An exact copy of every record is the required answer.

[Records excerpted from a collection]
———

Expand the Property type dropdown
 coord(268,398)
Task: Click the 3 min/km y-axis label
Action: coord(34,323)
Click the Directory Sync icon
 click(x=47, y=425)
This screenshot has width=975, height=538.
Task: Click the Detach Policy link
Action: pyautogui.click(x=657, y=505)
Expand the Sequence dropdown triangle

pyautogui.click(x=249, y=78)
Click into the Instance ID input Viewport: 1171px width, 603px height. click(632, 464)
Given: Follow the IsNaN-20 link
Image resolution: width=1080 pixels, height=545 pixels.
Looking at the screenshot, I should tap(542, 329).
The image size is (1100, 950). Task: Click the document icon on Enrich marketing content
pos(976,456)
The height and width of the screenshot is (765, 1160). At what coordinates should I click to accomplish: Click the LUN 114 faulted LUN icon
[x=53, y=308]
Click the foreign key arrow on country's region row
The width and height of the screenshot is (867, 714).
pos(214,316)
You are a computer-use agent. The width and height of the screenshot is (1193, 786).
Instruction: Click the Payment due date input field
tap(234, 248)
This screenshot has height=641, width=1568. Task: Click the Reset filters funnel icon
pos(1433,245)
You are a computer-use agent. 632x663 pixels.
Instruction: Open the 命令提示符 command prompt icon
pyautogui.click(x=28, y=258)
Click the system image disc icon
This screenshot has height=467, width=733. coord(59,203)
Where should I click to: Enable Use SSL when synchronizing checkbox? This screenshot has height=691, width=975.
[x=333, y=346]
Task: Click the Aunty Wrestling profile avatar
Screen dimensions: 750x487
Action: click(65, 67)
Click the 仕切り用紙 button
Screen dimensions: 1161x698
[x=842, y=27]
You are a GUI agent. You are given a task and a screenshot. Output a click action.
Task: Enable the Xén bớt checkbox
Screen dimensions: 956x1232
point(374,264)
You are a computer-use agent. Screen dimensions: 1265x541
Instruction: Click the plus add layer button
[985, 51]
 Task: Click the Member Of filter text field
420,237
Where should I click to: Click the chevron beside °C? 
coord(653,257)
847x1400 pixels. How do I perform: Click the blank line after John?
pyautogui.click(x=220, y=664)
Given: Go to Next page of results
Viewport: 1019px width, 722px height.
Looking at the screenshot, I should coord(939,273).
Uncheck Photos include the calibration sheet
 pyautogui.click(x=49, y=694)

———

— Result —
Expand the Property type dropdown
 coord(268,398)
Task: Click the 3 min/km y-axis label
Action: coord(34,323)
Click the Directory Sync icon
 click(x=47, y=425)
This screenshot has width=975, height=538.
Task: Click the Detach Policy link
Action: pyautogui.click(x=657, y=505)
Expand the Sequence dropdown triangle

pyautogui.click(x=249, y=78)
Click into the Instance ID input Viewport: 1171px width, 603px height. click(632, 464)
Given: Follow the IsNaN-20 link
Image resolution: width=1080 pixels, height=545 pixels.
Looking at the screenshot, I should tap(542, 329).
The image size is (1100, 950). Task: Click the document icon on Enrich marketing content
pos(976,456)
The height and width of the screenshot is (765, 1160). At what coordinates should I click to accomplish: Click the LUN 114 faulted LUN icon
[x=53, y=308]
Click the foreign key arrow on country's region row
The width and height of the screenshot is (867, 714).
pos(214,316)
You are a computer-use agent. The width and height of the screenshot is (1193, 786).
Instruction: Click the Payment due date input field
tap(234, 248)
This screenshot has height=641, width=1568. Task: Click the Reset filters funnel icon
pos(1433,245)
You are a computer-use agent. 632x663 pixels.
Instruction: Open the 命令提示符 command prompt icon
pyautogui.click(x=28, y=258)
Click the system image disc icon
This screenshot has height=467, width=733. coord(59,203)
Where should I click to: Enable Use SSL when synchronizing checkbox? This screenshot has height=691, width=975.
[x=333, y=346]
Task: Click the Aunty Wrestling profile avatar
Screen dimensions: 750x487
Action: click(65, 67)
Click the 仕切り用紙 button
Screen dimensions: 1161x698
[x=842, y=27]
You are a GUI agent. You are given a task and a screenshot. Output a click action.
Task: Enable the Xén bớt checkbox
Screen dimensions: 956x1232
point(374,264)
You are a computer-use agent. Screen dimensions: 1265x541
Instruction: Click the plus add layer button
[985, 51]
 Task: Click the Member Of filter text field
420,237
Where should I click to: Click the chevron beside °C? 
coord(653,257)
847x1400 pixels. How do I perform: Click the blank line after John?
pyautogui.click(x=220, y=664)
Given: Go to Next page of results
Viewport: 1019px width, 722px height.
Looking at the screenshot, I should coord(939,273).
Uncheck Photos include the calibration sheet
 pyautogui.click(x=49, y=694)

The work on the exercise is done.